Jef French claimed he was sacked unjustly, disadvantaged and racially harassed while working for Hamilton-based McAra Air Conditioning Ltd between 2009 and 2012.
McAra denied every allegation. The Employment Relations Authority investigated and agreed in a 15-page report finalised this month.
It found French had no legitimate grievance and dismissed his allegations.
But the analysis exposed a string of "intemperate" text messages sent to French from his supervisor Adrian Baars, including a message describing French as a "nigger".
French claimed that he told McAra's general manager about the abuse on "multiple occasions".
The general manager disagreed, saying he was never aware of racial or general harassment directed at French from Baars except for one text message.
There was no dispute about the sole abusive text.
The general manager followed that up, wrote a report and took the issue to the managing director.
As part of his evidence, French put forward "a succession of intemperate text messages" sent to him by Baars.

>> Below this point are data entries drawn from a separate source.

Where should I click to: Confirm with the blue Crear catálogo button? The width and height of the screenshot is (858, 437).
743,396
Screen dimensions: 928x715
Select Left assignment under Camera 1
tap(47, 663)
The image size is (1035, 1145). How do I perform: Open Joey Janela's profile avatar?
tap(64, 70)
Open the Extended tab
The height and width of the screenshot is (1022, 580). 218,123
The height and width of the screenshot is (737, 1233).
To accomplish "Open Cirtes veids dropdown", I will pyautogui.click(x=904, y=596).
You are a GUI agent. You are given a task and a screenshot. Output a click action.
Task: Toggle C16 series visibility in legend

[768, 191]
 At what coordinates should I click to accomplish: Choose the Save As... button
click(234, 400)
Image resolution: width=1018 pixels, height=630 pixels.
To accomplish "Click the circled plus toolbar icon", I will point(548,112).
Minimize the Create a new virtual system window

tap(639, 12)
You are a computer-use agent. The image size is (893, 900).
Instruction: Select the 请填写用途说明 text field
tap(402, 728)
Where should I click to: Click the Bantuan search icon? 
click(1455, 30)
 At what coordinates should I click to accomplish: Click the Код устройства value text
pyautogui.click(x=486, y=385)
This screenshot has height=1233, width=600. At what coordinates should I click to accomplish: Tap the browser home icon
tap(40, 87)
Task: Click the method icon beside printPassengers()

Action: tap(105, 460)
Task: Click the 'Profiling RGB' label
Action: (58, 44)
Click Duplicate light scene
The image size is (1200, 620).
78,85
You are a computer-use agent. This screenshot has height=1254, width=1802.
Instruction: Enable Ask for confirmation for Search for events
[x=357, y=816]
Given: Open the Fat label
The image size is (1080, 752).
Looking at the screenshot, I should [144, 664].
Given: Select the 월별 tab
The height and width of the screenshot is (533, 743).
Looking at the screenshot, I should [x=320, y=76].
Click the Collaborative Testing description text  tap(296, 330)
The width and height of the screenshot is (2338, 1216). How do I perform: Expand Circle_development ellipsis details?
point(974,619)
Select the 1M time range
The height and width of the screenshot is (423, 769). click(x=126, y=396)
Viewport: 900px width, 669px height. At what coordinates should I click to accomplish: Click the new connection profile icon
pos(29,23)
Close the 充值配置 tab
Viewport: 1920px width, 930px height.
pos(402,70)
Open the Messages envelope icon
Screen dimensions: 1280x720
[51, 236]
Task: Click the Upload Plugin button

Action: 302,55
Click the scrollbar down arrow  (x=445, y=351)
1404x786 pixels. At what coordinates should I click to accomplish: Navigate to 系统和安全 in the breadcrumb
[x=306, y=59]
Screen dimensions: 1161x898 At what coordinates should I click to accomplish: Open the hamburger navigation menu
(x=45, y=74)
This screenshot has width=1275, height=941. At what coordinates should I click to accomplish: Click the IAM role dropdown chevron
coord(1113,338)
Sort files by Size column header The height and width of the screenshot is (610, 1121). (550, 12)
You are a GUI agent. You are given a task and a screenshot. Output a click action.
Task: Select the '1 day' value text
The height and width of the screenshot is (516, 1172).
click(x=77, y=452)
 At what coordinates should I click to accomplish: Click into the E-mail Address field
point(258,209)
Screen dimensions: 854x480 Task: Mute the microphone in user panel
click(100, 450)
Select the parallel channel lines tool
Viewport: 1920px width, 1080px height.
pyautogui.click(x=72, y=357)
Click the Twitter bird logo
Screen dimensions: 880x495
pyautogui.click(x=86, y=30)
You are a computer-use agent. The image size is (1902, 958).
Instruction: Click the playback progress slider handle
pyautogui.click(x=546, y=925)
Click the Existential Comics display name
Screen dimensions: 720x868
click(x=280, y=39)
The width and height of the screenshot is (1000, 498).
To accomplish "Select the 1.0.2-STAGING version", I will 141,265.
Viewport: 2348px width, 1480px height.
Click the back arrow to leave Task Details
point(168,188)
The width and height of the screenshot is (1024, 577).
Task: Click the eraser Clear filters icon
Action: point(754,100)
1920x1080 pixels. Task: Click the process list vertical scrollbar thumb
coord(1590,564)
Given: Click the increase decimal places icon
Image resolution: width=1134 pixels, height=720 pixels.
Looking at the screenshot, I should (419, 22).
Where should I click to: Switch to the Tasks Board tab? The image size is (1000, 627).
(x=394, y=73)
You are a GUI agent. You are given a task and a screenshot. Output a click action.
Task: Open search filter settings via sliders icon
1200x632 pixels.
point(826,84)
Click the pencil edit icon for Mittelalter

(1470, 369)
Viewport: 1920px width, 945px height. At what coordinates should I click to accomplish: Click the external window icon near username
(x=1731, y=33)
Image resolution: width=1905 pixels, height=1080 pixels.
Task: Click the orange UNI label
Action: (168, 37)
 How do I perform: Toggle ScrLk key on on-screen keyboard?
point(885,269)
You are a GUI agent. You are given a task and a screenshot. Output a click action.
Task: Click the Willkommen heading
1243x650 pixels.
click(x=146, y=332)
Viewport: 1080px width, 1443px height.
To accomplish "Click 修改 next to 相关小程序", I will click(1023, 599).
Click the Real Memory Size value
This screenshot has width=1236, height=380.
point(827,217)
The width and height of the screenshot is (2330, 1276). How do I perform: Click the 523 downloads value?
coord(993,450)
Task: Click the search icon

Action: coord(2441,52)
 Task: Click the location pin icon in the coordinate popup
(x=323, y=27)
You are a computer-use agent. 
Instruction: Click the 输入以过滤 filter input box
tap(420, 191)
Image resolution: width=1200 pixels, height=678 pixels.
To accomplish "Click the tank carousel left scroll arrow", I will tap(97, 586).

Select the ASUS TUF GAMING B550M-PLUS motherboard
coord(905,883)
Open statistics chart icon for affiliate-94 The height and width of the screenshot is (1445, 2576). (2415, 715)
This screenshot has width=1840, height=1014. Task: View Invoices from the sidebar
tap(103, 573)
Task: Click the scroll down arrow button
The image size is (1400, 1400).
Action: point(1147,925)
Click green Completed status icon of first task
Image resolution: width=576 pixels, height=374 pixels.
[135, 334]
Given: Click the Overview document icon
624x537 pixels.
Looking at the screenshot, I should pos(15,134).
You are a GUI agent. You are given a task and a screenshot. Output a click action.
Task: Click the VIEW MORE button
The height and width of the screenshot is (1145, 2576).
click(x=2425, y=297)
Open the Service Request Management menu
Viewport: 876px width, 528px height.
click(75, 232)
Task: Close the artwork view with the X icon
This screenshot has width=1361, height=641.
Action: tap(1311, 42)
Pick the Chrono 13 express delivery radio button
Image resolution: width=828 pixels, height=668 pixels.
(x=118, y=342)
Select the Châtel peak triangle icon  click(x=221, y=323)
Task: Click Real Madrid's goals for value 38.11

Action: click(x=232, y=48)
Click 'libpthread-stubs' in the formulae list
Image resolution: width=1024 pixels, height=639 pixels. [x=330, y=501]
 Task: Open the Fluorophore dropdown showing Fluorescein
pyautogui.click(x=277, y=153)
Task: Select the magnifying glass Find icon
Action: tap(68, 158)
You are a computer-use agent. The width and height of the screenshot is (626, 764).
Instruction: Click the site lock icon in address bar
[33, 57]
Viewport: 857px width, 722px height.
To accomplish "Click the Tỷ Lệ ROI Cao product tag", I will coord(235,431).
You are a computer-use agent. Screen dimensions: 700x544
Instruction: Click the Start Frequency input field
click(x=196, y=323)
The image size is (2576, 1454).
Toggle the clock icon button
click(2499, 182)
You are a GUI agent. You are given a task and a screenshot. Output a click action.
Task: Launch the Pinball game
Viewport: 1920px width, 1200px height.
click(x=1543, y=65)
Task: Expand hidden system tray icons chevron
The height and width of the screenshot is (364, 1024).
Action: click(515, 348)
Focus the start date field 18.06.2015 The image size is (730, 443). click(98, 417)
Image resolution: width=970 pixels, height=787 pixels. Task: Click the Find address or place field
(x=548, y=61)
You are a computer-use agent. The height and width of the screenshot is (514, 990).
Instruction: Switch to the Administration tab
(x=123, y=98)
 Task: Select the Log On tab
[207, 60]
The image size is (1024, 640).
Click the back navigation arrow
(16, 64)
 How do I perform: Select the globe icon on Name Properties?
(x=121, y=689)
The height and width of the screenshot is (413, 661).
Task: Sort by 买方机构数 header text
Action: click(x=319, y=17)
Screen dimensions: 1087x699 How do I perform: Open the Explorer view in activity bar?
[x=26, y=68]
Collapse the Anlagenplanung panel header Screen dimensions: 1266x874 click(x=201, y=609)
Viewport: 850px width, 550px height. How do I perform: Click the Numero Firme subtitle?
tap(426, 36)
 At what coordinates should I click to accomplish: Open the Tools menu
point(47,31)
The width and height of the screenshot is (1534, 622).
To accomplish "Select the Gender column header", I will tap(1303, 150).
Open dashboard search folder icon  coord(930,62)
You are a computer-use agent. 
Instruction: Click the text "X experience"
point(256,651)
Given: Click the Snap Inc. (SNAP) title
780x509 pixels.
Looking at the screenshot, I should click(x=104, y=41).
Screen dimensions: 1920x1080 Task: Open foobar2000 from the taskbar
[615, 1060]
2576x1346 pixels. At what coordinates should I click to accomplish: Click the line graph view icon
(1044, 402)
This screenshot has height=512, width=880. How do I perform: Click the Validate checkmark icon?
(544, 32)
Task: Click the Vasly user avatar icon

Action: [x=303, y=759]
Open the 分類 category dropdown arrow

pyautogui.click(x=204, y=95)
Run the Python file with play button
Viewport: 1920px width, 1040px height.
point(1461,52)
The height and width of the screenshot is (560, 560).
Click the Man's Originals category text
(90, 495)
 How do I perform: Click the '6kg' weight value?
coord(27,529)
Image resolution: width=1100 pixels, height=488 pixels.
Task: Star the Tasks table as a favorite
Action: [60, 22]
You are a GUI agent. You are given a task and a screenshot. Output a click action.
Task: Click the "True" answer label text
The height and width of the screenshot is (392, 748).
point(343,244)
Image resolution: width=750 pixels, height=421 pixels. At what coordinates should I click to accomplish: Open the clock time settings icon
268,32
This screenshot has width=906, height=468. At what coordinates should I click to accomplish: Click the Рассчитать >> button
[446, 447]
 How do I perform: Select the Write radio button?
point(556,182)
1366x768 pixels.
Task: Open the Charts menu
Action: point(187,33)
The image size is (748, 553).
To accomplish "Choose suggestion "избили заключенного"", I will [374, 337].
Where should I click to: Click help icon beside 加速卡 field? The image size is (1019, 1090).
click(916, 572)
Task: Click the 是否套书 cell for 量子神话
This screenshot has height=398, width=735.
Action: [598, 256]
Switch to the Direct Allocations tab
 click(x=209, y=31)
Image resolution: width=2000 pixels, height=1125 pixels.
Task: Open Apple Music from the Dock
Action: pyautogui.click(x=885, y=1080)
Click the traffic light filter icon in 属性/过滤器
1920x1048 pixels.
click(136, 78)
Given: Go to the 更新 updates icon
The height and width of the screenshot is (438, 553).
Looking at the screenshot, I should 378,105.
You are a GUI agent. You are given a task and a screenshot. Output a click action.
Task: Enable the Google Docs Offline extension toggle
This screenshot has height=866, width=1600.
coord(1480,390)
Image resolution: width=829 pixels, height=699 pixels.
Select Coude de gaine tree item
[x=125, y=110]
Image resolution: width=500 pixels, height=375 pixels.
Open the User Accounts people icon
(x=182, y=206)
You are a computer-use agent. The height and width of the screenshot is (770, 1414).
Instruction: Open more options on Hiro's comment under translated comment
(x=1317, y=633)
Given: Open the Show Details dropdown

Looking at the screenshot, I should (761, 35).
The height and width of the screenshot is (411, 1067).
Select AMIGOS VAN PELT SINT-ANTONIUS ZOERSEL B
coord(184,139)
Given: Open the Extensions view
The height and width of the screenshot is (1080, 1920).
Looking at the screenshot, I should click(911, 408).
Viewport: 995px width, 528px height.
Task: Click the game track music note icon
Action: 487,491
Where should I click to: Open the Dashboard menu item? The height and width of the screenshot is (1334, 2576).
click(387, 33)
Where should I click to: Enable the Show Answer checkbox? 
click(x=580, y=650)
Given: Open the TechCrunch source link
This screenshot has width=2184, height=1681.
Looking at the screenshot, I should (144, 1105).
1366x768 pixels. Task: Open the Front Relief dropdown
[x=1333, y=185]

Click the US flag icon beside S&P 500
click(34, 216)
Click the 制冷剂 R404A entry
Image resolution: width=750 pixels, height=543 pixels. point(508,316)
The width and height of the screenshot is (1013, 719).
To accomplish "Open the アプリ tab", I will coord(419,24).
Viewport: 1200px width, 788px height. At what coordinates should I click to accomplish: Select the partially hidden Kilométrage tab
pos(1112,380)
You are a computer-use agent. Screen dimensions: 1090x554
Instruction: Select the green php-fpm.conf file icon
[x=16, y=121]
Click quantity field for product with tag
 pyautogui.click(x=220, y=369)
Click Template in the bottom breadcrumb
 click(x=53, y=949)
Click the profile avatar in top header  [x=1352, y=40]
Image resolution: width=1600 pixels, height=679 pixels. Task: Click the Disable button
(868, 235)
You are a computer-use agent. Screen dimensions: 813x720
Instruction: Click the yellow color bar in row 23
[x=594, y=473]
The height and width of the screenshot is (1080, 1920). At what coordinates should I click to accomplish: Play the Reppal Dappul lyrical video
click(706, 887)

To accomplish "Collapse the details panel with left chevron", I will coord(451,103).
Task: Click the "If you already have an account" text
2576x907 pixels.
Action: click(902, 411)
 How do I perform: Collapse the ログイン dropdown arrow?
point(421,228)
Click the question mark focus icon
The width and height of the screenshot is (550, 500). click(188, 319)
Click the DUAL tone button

The worst of them referred to French as a "nigger". "That word, in this country, is mercifully so rare now that its use in any workplace situation would likely raise a red flag," the investigation report said.
"Certainly, when McAra management became aware of the use of that word in a text message from Baars to French as part of the disciplinary process, it immediately reacted as the notes of that meeting make clear."
However, it was French who said it was "irrelevant, as I said I'm not complaining about that at the moment".
The authority was not convinced that French had made it clear to management that Baars was in the habit of sending him "intemperate and abusive, including racially abusive, text messages".
"The onus is always on the complainant to draw attention to the matters complained about so the employer can fulfil its obligations to ensure [it] is addressed and dealt with.
"If the employer does not know about the matter then it is difficult to see how it can be held liable for not addressing it." The authority concluded that French was "the architect of his own misfortunes" relating to his claim of being sacked unjustly.
Had French adopted "a more conciliatory approach" then he would have been able to remain employed.
The case was McAra's first personal grievance and dismissal after three decades in business, according to the managing director.